Anastasia ChernyavskyUntitled (20XX)

This image is fucking wonderful.

It’s also asynchronous with the rest of Chernyavsky’s work–which is muddled and features editing driven more by parental affection and a desire to bolster comparisons with Sally Mann any less by any demonstrably incisive curation.

However, I’m not as interested in commenting on all that. Instead, I’d like to address something else.

When it crossed my dash, this image was presented with the following attribution:

formerlyuncredited:

Anastasia Chernyavsky

Please do NOT reblog on sex/porn-blogs, only art photography blogs please.

Forgive me if I stumble here… but, while I feel both ill-equipped to articulate my objections, such no sex/porn blog caveats REALLY perturb the goddamn fucking shit out of me.

Although ideologically I take issue with copyright laws, it’s not that part of it that bothers me. Generally folks who are assholes about copyright laws tend to belong in the same category as bands who are assholes about file sharing, i.e. they fucking suck shit through a goddamn tube. But sure, if you don’t want your work posted anywhere without explicit written permission, that is absolutely the progenitor’s prerogative.

The part of it relating to either the tendency for stereotypical porn blogs to strip attribution/captions; or, worse: for entitled shitheads to project their creepy fantasies onto the images, is a reasonable motive for adding such a caveat. And by reasonable I mean I can’t really dispute it without sounding all #NotAllPorn/SexBlogs.

What irks me is this caveat is seeming tacked on as an afterthought meant to fill in gaps resulting from lazy and/or shoddy conceptualization.

First, there’s the question of what constitutes porn. In mid-1890’s Vienna, Klimt’s paintings were deemed pornographic. Same with Sally Mann and literally hundreds of other artists through history.

Similar to the exponential rate of technological advancement, the waiting period between art being deemed a pornographic outlier and it’s subsequent acceptance as art is shortening.

Which begs the question what the fuck is pornography even? The most insightful and compelling handling of the subject I’ve ever seen is Beatrix Preciado’s Museums, Urban Detritus and Pornography. (Note: for the purposes of this blog, I generally use the term ‘pornography’ in relationship to prurient and/or obscene materials without any sort of judgment with regards to merit and ‘porn’ in regards to prurient and/or obscene materials the creation of which is driven primarily by the profit motive.)

There are entirely too many Tumblr image makers who produce work motivated primarily by a profit motive–be it monetary or reputational–who although their work is porn dictate that the work not be reblogged to porn/sex blogs. (I’ve little but two big middle fingers and an emphatic fuck you to such wankers.)

Ultimately, my biggest objects is the simple fact that although it is never entirely possible to create an image that participates in the definition of the context within which it is viewed by an audience, all good and meritorious–by virtue of being good and meritorious, shapes enough of the context w/r/t how it is viewed/read that it will never suffer by juxtaposition with lesser/baser work.
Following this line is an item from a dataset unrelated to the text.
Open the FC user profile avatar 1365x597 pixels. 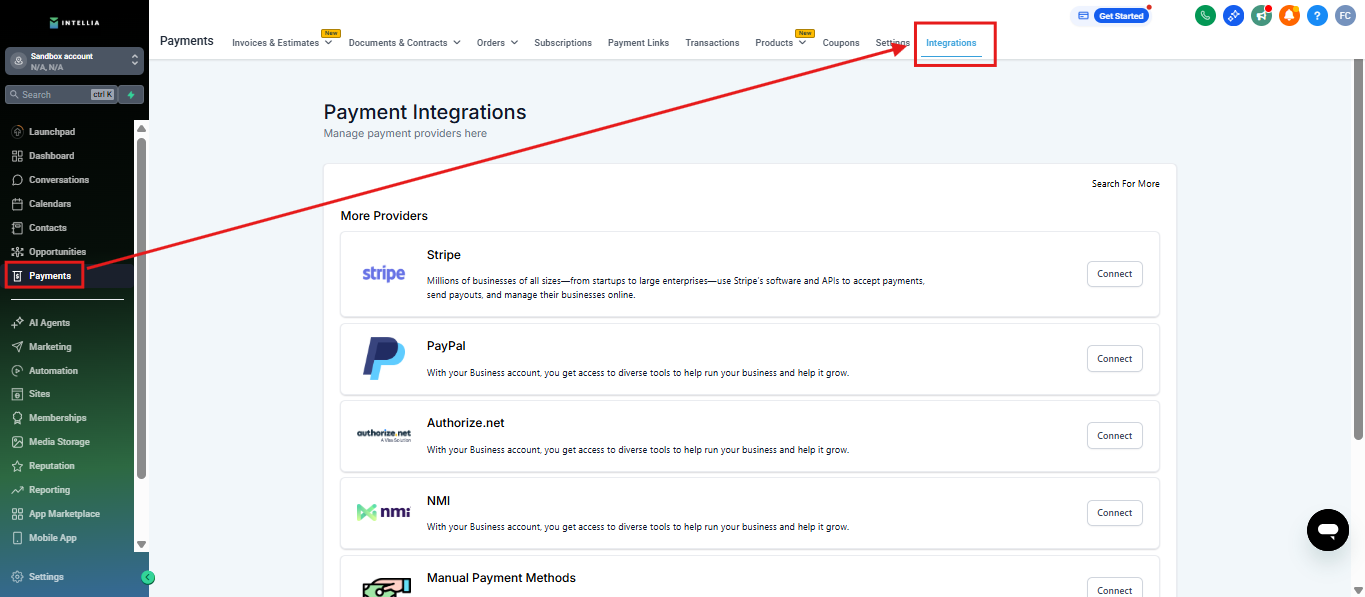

So yeah, while I respect matters of consent more than just about anything, I’m calling bullshit. High art vs. low art snobbery is just as bad, if not worse than fucking puritanical prudishness–because art folks really oughta know better.

Lastly, the attachment of the caveat to the above image particularly ruffles my feathers because I see zero indication that the author of the work felt a burning desire to clarify that her work isn’t porn. Hell, it’s not even pornographic.

Thus, someone along the way felt the need to impose their own moral imperative on the work. And that pisses me off because this work not only doesn’t need such bullshit projections, it has no room for them.